Keywords frontier time zone knowledge graph can clearly show the evolution track of the field of multimodal transport of maritime logistics and can better help predict the future research and development direction of this field (Wang, 2022). On the basis of the parameter setting of keyword co-occurrence spectrum analysis, the visualizations in the layout of the control panel are set to time-zone view, and the keyword time-zone diagram of multimodal transport of maritime logistics is obtained by running. After the production and generation of the graph, the time-zone view of the keyword co-occurrence knowledge graph shown in Figure 6 is finally drawn after the operation optimization, useless word screening such as deleting meaningless keywords, “countermeasures,” and more.

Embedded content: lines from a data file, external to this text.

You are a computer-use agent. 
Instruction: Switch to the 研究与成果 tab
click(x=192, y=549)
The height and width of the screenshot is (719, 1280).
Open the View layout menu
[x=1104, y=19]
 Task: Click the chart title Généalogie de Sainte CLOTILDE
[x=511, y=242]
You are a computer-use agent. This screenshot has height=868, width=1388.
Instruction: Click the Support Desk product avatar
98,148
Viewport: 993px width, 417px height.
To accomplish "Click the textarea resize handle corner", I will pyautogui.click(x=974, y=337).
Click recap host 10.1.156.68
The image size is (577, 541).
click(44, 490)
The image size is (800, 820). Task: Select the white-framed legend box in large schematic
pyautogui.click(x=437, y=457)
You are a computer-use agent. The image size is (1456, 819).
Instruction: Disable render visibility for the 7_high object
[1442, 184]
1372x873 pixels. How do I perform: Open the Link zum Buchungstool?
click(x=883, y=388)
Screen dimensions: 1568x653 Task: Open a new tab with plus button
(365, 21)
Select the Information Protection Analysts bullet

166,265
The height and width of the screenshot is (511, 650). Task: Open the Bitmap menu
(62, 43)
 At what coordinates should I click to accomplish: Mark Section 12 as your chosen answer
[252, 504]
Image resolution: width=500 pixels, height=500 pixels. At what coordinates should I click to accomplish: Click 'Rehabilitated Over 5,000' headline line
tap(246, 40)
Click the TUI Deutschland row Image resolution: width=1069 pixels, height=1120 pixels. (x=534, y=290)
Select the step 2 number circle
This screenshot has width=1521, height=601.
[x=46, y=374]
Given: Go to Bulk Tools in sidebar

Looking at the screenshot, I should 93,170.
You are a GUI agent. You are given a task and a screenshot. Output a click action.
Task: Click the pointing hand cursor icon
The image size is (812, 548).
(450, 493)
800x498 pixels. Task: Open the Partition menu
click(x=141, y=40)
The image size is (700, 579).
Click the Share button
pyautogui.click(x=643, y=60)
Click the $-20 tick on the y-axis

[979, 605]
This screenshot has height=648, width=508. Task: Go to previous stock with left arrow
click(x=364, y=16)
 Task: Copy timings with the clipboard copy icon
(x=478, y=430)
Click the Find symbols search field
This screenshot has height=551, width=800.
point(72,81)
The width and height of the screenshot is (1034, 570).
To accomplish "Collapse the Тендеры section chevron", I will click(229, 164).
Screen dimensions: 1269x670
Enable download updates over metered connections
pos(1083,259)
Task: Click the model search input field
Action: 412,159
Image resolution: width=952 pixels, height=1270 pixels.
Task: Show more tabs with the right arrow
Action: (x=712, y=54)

From Figure 6, it can be seen that the research hotspots in the field of multimodal transport of maritime logistics are not static, and the research hotspots will change accordingly with the passage of time and the changes of the times. According to the information in the time zone graph, the development of multimodal transport of maritime logistics can be roughly divided into three stages:

1) Initial stage: 2003-2005. 2003-2005 is the initial development stage of China’s maritime logistics multimodal transport since the 21st century, and the contents of “sea-rail intermodal transport,” “containers,” and “logistics” are the focus of scholars’ research at this stage. At this time, because China’s maritime logistics multimodal transport is stimulated by external forces, it is still in the traditional logistics state, and the main problems faced at this stage are insufficient modern logistics awareness, weak infrastructure, shortage of professionals, sudden influx of foreign companies, and competition (Fang & Le, 2003). How to quickly improve the hardware level of multimodal transport of maritime logistics and integrate it with the development of international logistics is worth thinking about and exploring for multimodal transport of maritime logistics in the initial development stage. As a result, many scholars began to make suggestions on the construction and development of multimodal transport for maritime logistics. Ye Yuling and others studied and analyzed the container sea-rail combined transport market in East China and put forward effective countermeasures (Ye et al., 2005). Taking Shenzhen as a typical example, Xia Weipeng pointed out the relevant factors affecting the development of sea-rail combined transport during this period and provided feasible thoughts and suggestions for expanding the sea-rail combined transport business (Xia, 2003). It can be seen that during this period, how to develop container sea-rail intermodal transport is the main research content of scholars in multimodal transport of maritime logistics at this stage.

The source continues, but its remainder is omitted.